§ **Exercise aim**:
In the listing below, print exactly the lines from the first through the one that contains "Task: Enable Detect".

· · · · · · ·

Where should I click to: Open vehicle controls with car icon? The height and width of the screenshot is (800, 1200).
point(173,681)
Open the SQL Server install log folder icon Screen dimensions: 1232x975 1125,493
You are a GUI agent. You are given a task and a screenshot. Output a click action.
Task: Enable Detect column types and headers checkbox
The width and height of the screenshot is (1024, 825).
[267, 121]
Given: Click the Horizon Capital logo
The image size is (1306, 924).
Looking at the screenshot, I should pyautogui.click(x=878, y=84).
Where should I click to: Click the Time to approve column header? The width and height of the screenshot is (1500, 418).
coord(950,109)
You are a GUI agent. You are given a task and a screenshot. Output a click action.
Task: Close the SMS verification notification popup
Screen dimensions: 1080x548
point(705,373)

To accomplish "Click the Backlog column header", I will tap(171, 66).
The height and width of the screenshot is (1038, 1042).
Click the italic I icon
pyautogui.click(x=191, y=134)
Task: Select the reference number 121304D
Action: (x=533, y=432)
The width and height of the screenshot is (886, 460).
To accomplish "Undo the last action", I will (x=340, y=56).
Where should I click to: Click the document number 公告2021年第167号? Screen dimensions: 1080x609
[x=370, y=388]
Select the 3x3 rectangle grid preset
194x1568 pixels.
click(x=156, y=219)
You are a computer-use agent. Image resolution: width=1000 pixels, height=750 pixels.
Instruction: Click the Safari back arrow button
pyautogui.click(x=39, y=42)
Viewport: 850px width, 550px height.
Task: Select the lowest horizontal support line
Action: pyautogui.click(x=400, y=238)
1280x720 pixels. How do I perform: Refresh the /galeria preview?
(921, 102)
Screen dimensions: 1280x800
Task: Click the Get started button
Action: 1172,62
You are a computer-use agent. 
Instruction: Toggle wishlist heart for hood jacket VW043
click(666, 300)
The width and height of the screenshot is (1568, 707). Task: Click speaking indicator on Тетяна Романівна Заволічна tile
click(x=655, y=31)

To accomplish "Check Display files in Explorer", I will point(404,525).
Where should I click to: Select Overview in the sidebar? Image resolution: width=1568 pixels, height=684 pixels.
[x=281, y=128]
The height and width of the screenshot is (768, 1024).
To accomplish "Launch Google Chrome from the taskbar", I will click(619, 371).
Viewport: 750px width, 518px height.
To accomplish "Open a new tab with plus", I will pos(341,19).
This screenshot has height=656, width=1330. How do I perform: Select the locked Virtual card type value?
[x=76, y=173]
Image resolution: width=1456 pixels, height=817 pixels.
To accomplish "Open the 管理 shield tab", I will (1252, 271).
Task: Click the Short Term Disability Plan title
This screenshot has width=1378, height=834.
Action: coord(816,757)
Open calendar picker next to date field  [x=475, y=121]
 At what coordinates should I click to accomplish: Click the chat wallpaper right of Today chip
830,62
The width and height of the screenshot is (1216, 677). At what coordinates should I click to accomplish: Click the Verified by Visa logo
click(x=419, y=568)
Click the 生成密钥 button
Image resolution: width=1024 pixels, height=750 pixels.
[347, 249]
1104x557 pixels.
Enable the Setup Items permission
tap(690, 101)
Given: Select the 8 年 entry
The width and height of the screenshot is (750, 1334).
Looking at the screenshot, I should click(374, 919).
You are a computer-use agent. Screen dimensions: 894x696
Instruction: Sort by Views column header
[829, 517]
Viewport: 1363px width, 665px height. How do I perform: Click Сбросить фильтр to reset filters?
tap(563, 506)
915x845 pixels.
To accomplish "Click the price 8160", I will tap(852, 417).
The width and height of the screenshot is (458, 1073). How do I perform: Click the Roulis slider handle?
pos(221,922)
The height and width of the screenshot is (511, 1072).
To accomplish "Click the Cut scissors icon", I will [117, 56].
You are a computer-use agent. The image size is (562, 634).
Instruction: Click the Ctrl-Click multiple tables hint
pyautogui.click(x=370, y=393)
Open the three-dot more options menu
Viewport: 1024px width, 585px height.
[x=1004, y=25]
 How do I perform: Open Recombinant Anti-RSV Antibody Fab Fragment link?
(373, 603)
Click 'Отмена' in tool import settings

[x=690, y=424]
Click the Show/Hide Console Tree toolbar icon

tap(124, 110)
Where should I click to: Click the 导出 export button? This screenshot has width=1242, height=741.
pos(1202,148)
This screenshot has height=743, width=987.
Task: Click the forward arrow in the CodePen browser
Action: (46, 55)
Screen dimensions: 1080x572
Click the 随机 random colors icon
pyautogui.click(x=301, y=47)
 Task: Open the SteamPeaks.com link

· · · · · · ·

§ **Answer space**:
Where should I click to: Open vehicle controls with car icon? The height and width of the screenshot is (800, 1200).
point(173,681)
Open the SQL Server install log folder icon Screen dimensions: 1232x975 1125,493
You are a GUI agent. You are given a task and a screenshot. Output a click action.
Task: Enable Detect column types and headers checkbox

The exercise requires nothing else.